## COMPITO ASSEGNATO 1
Riscrivi tutte le voci di dati riportate più in basso sostituendo "Activate" con "Select" e lasciando invariato tutto il resto. Ometti le immagini nella risposta.

----- BRANO DA LEGGERE

Il santo è Giovanni Maria Vianney, il Curato d'Ars.
Il sacramento è quello del perdono dei peccati.
La festa è quella del 6 agosto, della Trasfigurazione di Gesù sul monte Tabor, una delle dodici grandi feste del calendario bizantino, ma nella Chiesa latina ignorata dai più.
1. IL SANTO CURATO D'ARS
Al Curato d'Ars Benedetto XVI ha dedicato l'intera catechesi di mercoledì 5 agosto, nel centocinquantesimo anniversario della morte del santo.
Papa Joseph Ratzinger ha inteso offrirlo come modello soprattutto ai sacerdoti, per i quali ha indetto uno speciale Anno Sacerdotale. Un modello non confinato al passato, ma dotato di straordinaria forza profetica.

----------

## COMPITO ASSEGNATO 2
Riporta senza alcuna modifica il passo del brano sul Curato d'Ars che va da "1. IL SANTO" fino a "straordinaria forza profetica.".

----- DATI DEL COMPITO

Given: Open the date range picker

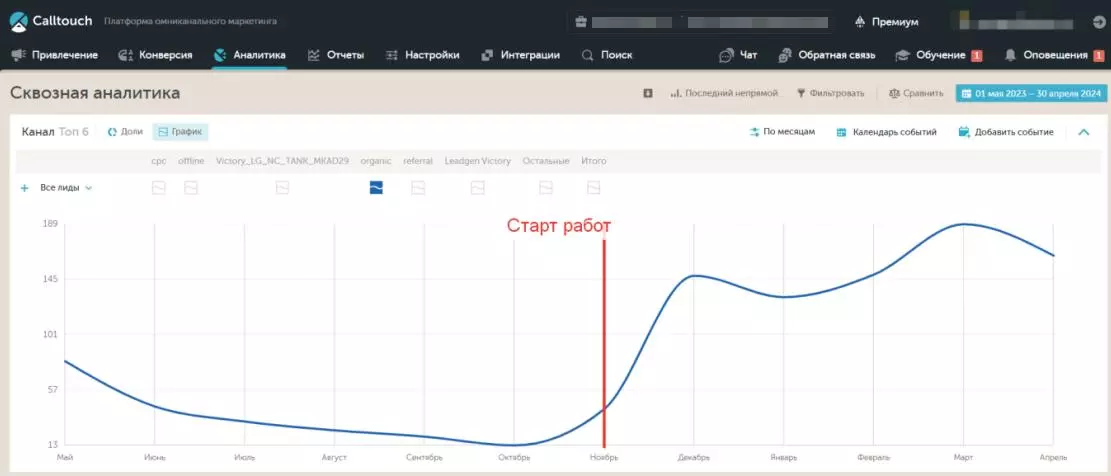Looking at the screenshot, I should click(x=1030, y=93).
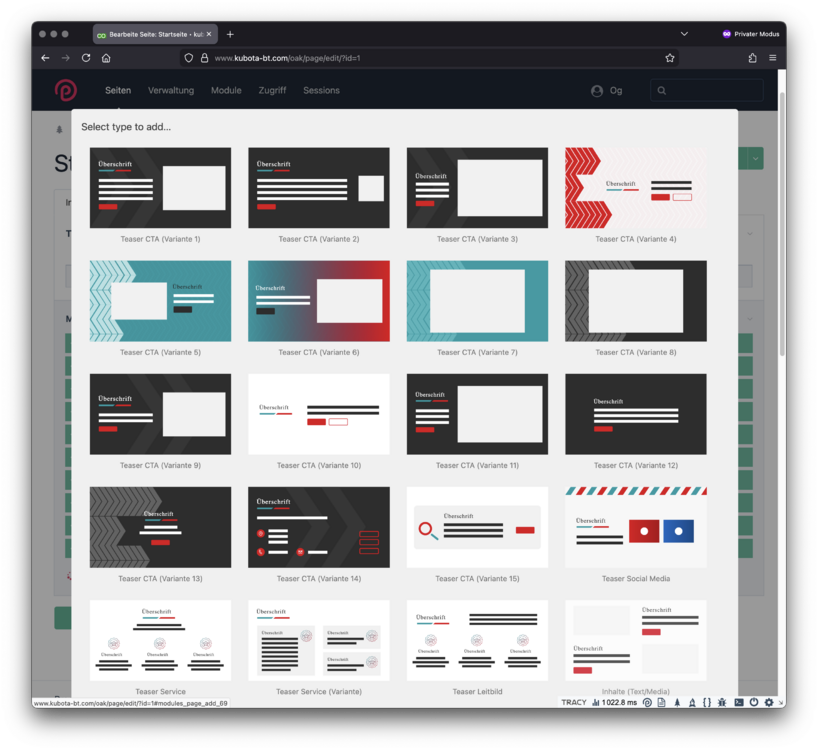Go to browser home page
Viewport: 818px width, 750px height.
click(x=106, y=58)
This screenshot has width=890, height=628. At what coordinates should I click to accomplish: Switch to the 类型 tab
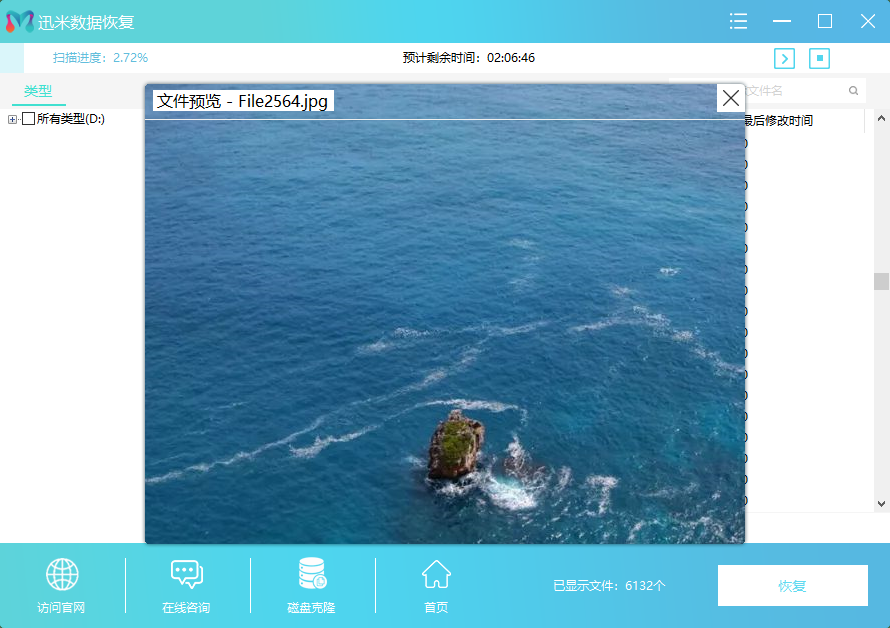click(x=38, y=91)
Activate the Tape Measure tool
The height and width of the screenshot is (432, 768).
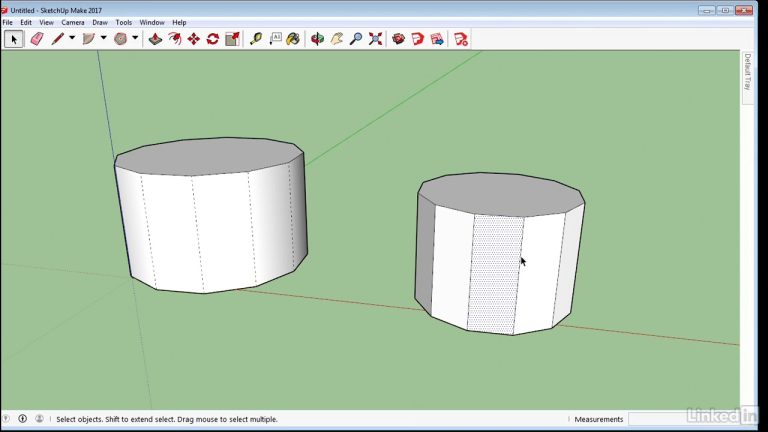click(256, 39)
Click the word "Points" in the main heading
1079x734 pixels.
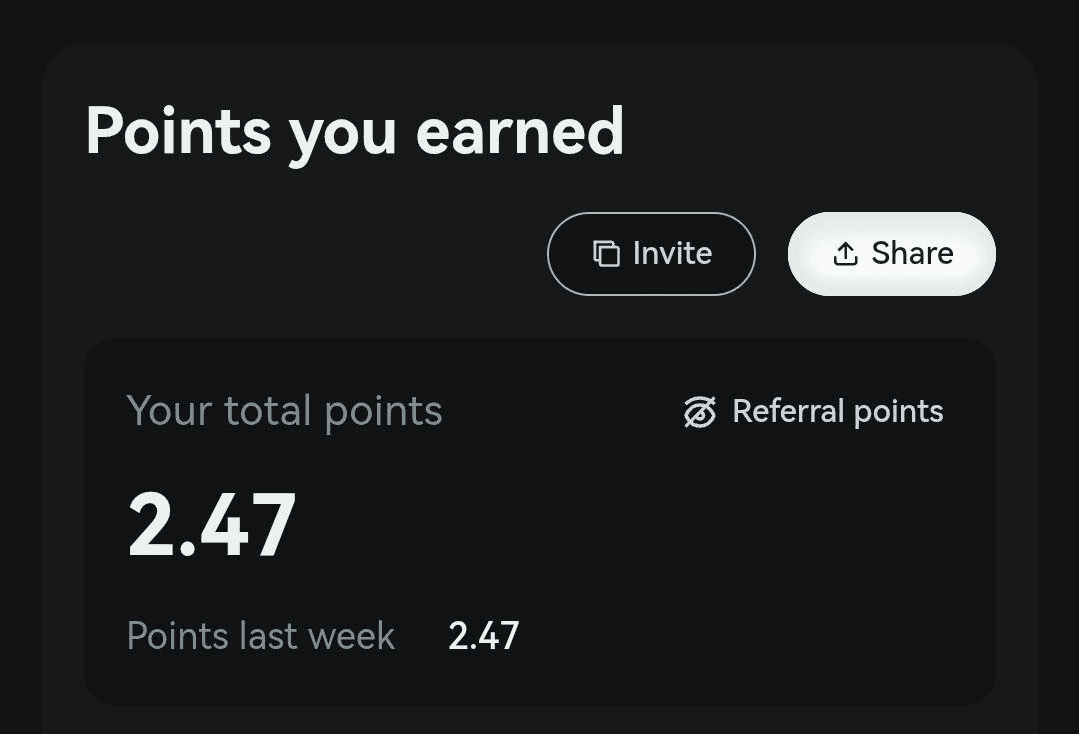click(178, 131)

----------

## RISPOSTA COMPLETA 1
Given: Open the date range picker

Looking at the screenshot, I should click(x=1030, y=93).
Go to browser home page
Viewport: 818px width, 750px height.
click(x=106, y=58)
This screenshot has width=890, height=628. At what coordinates should I click to accomplish: Switch to the 类型 tab
click(x=38, y=91)
Select the Tape Measure tool
The height and width of the screenshot is (432, 768).
click(256, 39)
Click the word "Points" in the main heading
1079x734 pixels.
click(178, 131)

## RISPOSTA COMPLETA 2
1. IL SANTO CURATO D'ARS
Al Curato d'Ars Benedetto XVI ha dedicato l'intera catechesi di mercoledì 5 agosto, nel centocinquantesimo anniversario della morte del santo.
Papa Joseph Ratzinger ha inteso offrirlo come modello soprattutto ai sacerdoti, per i quali ha indetto uno speciale Anno Sacerdotale. Un modello non confinato al passato, ma dotato di straordinaria forza profetica.